**Work instruction:** Which lines of the data contain the string "value"? Show each of them.

**Material provided:**

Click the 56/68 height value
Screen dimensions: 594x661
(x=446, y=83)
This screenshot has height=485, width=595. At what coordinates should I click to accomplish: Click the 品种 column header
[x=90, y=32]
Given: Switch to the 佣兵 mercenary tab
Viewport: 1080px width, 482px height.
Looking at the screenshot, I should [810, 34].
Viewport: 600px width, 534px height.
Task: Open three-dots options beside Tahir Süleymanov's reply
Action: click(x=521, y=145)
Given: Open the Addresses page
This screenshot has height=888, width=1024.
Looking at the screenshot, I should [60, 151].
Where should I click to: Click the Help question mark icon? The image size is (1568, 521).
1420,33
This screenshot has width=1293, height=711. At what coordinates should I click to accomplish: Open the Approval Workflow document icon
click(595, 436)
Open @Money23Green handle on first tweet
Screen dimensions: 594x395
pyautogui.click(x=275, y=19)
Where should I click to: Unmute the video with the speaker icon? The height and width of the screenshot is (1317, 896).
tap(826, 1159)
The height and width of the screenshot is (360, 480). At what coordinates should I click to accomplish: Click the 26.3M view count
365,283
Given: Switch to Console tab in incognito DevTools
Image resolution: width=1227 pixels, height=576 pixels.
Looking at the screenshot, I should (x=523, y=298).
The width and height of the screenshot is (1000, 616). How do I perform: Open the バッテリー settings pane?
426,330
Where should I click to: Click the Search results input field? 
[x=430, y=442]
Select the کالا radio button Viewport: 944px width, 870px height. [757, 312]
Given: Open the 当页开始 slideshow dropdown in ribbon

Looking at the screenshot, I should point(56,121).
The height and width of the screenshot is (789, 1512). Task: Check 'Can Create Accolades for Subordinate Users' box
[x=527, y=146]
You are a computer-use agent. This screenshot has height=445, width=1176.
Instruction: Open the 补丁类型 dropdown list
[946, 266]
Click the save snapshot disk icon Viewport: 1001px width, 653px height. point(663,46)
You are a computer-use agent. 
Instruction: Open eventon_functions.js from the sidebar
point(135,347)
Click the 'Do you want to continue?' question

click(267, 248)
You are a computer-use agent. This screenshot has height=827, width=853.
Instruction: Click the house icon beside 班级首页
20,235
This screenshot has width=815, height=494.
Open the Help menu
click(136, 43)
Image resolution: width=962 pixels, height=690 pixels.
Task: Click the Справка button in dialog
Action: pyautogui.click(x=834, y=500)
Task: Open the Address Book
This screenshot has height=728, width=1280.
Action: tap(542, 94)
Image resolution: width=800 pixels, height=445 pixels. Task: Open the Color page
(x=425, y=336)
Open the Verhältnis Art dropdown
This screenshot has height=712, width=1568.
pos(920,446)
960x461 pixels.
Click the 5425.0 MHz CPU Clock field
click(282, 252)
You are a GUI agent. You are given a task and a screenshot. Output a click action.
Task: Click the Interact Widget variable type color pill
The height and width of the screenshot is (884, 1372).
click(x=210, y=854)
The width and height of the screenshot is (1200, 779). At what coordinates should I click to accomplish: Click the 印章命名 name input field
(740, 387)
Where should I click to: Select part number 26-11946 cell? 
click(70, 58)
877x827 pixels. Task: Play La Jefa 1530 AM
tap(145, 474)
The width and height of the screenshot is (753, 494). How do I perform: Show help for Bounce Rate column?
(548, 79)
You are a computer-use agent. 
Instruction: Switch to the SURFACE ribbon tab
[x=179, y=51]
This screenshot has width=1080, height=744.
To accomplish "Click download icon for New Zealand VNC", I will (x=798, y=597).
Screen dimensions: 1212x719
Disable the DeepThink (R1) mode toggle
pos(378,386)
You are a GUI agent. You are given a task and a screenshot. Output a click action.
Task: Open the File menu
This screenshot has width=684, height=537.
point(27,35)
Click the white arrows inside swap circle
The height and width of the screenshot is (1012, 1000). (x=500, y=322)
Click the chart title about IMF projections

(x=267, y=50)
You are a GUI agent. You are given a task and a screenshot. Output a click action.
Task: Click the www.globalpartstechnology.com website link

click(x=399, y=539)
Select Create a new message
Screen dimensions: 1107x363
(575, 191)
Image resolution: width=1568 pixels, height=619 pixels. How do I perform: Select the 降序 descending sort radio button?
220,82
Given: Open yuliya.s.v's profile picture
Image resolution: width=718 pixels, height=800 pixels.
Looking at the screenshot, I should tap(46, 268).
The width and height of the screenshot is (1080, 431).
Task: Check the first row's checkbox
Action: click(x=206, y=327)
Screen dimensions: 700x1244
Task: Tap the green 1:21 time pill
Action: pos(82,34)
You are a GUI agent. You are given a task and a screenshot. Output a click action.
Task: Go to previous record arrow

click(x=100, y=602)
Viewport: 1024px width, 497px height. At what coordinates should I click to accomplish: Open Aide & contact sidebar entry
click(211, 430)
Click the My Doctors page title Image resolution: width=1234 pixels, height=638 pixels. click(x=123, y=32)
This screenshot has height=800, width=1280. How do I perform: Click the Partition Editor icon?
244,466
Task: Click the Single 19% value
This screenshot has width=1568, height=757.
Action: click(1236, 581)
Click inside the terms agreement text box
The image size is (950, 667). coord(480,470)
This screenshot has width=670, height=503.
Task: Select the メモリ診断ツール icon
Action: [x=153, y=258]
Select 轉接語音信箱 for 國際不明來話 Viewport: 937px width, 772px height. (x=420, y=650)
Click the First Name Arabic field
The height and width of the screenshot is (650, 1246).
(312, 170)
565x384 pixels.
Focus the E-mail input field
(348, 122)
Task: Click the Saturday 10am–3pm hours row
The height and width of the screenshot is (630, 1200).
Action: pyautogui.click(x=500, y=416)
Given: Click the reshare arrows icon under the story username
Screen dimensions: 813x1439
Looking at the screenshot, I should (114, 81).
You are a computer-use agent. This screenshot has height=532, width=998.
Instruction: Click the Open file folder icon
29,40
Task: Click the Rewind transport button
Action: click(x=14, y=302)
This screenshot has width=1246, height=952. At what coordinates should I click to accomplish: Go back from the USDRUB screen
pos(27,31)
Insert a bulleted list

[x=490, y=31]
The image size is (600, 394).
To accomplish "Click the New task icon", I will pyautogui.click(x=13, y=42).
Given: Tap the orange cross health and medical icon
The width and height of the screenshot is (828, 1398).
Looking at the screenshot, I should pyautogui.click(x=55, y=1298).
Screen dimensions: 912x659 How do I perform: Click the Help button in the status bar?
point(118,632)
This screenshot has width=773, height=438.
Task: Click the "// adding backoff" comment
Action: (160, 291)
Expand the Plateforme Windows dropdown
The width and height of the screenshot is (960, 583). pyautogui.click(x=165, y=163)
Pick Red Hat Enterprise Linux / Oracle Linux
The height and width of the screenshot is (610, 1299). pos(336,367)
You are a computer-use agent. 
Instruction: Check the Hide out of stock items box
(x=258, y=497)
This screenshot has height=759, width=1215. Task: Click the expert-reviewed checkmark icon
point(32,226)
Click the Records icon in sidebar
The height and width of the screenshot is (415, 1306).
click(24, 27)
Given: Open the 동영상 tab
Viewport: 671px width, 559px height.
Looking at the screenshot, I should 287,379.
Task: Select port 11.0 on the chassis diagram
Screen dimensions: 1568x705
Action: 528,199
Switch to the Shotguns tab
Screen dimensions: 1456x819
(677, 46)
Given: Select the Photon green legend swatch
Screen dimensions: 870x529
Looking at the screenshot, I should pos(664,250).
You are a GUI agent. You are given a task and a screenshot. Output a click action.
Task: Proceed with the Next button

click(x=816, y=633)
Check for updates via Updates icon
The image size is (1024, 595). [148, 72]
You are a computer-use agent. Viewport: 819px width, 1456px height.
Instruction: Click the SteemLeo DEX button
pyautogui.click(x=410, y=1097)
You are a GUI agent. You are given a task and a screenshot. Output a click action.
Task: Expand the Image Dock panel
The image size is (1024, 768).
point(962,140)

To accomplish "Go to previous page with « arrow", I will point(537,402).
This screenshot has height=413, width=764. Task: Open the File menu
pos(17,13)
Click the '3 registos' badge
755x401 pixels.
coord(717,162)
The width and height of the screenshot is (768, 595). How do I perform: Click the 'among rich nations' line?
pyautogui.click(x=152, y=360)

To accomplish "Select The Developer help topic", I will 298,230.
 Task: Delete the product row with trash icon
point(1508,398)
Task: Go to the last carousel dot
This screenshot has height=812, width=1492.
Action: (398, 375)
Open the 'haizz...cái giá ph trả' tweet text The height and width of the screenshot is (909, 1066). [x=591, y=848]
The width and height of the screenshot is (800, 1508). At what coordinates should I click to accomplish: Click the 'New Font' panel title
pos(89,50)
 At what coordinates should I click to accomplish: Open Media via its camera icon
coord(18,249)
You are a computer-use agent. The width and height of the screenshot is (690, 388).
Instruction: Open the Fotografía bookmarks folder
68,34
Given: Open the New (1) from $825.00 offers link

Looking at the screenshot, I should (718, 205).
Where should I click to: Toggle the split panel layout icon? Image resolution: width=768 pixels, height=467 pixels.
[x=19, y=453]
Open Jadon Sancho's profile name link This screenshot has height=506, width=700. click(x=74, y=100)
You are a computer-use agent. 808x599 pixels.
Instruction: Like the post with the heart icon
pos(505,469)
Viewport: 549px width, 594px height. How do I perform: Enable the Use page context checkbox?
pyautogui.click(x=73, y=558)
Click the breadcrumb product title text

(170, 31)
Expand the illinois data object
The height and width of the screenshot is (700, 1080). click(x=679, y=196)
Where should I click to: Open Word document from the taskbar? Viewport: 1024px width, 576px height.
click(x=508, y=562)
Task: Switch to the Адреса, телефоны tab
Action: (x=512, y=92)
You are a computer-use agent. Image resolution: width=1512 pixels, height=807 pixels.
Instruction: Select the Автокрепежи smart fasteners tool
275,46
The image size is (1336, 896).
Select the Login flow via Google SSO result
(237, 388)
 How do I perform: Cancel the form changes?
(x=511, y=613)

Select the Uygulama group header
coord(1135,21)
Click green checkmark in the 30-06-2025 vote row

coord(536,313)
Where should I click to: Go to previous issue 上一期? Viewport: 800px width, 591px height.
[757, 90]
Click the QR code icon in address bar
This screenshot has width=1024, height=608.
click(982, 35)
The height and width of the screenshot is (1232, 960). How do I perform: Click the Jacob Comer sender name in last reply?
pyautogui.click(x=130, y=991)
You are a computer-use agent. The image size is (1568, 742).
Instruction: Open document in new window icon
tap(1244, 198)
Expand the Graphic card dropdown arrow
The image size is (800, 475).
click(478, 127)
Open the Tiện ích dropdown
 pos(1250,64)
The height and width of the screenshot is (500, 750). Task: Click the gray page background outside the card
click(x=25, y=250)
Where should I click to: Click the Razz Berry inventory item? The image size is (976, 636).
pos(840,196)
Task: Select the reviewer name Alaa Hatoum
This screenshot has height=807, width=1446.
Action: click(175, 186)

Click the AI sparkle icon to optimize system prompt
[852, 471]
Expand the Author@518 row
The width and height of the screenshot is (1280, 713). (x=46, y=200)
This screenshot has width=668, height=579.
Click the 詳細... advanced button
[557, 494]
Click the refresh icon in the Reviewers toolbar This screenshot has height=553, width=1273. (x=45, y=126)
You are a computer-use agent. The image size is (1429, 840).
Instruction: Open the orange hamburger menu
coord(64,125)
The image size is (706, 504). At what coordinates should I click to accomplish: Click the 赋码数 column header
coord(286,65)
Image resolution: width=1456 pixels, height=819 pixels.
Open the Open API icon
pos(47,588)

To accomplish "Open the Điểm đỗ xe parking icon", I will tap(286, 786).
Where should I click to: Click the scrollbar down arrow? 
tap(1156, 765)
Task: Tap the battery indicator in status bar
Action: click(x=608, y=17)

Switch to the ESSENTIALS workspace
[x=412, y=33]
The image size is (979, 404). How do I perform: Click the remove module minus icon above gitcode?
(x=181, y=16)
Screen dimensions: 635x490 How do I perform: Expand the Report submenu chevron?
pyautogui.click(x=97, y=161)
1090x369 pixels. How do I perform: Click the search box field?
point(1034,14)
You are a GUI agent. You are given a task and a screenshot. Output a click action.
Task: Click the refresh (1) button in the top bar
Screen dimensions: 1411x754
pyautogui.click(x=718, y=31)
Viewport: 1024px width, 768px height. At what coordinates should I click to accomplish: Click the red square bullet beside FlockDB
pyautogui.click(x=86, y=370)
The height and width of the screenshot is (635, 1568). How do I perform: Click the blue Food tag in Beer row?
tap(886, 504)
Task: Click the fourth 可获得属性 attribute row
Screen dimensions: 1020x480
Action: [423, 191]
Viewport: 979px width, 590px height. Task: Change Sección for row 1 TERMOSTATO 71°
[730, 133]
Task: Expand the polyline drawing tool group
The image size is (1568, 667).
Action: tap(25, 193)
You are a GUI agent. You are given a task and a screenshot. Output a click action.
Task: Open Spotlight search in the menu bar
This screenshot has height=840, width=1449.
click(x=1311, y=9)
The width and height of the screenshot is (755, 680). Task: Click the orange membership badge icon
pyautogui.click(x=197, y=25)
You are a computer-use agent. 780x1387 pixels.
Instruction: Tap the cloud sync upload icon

**Finished task:**
Click the 56/68 height value
Task: Click the Single 19% value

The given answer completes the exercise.